» **Written exercise 1**: In the essay on the protests, what question does the writer give in reply to the daughter's question?
» **Written exercise 2**: Carry on the essay about the protests from the point where it ends.

» **Selected text**:
▼▼▼

My intention, as I write this little piece, is not so much to glorify the protests or the youths who have taken the lead in this campaign...well, not at this point. Like Marc Anthony said in Shakespeare’s epic novel, Julius Caesar, “I come to bury Caesar, not to praise him.” So, I come to put the nail on the coffin of a government that, though it makes a show of being alive, is dead and ready to be buried. I come to bury the lazy youths who originated only in the figment of the imagination of a docile and senile executive leadership. I come to bury the insensitive, selfish, greedy, and low-lifer legislooters, who, in the midst of so much hardship and depression of its teeming populace, go a-frolicking, embracing brazen debauchery, without a tinge on their consciences, nay, they even steal more to add to their already over-sized treasury loot. I come to bury their lordships, who, like the biblical wicked men, take bribes under the table, showing nothing but contempt for justice. I come to bury the old and already fading away generation, who have not only thrown in the trowel in the face of such tyrannies that befall our nation but, would also, attempt to inject the present generation with their sleeping drugs, to keep them in a coma while their ilk continue business as usual. Sadly, it is to that generation, of the old and fading, that I belong! But not anymore. A few days into the protests, my daughter injected me with an energy liquid, asking me the famous question Joshua posed to the strange Man he saw in the midst of his battle with Jericho, “Are you for us or against us?” My pertinent answer to that was another question; “Is there really another side?”
For six decades since independence, we have fluttered and stumbled as a nation. We have continually sought this Messiah, who would turn the kingdom to the hands of the faithfuls and we have prayed (our most visible activity). We have talked and debated on end – I cannot count the number of morning magazines I sit to watch daily on my screens. I go on radio once a week also, to lend my voice to these burning issues. We have marched sometimes, with very few persons identifying with the cause but most of them doing so for a selfish motive – politicians, labour leaders, CSOs, actors, artists, religious leaders, just to be seen and to foster their real motives – a free platform for the promotion of their businesses. And we have all been blinded to their plots.

20/20 vision, according to the American Optometric Association, is a term used to express normal visual acuity (the clarity or sharpness of vision) measured at a distance of 20 feet. This concept was articulated more by the recently demised Johnny Nash in the lyrics of his popular song, “I can see clearly now, the rain is gone.”
“I can see clearly now, the rain is gone.
I can see all obstacles in my way
Gone are the dark clouds that had me blind
It’s gonna be a bright, (bright)

▲▲▲

» **Data excerpt**:
▼▼▼

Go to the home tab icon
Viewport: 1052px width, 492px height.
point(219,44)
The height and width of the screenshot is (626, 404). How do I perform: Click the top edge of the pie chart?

▲▲▲

» **Task result 1**: "Is there really another side?"

» **Task result 2**:
Bright (bright) sunshiny day…

Alas, a new dawn is upon us. “Here is that rainbow I’ve been praying for.” A new breed without greed. A sleeping giant that has gradually woken up from its slumber and from the hexes pronounced on them by ancient devils and diviners, to not see with their open eyes, to not hear with their open ears, to not articulate with their minds and to not be enabled to give in to necessary action. But all that is in the past now. The tongue of the dumb has been loosened so that they can all soro s’oke, such that there is no speech or language where their voice is not heard. Their sound has gone out through all the earth and their words to the end of the world. Even the deaf hear. The blind can see the crowd like the gathering of the clouds ahead of a torrential downpour. The lame wo/man is leaping and forging ahead to take the prey. Nigeria, the die is cast!

Oh, we had it coming as a nation. This wine has been left to ferment for years. In times past, there have been attempts to pour it out but being poured into old wineskins, it has torn it to shreds with its potency and both wine and wineskin have been destroyed and the wine spilled. A wasted generation they called it. But, behold the hour, behold the moment. The wine has found a new wineskin, finally! And with the excitement of one who has waited so long for its salvation, the wine is being poured out with the gush of a bladder that can no longer hold its water in check, unto a ready wineskin, that has equally awaited this moment with the thirstiness of a parched tongue searching for an oasis in the desert. And didn’t they say, that when the horn of Samuel finds the head of David, the anointing will flow?

Long ago, in the erring nation of Israel, the prophet prophesied. Suddenly, a prophet approached the king, “Have you seen all this great multitude?” Of robbers, of murderers, of oppressors, of kidnappers, of cultists. “Thus says the LORD: Behold, I will deliver them into your hand today and you shall know that I am the LORD.” The One who truly reigns and rules in the affairs of men! The king responded with only one question, “By whom?”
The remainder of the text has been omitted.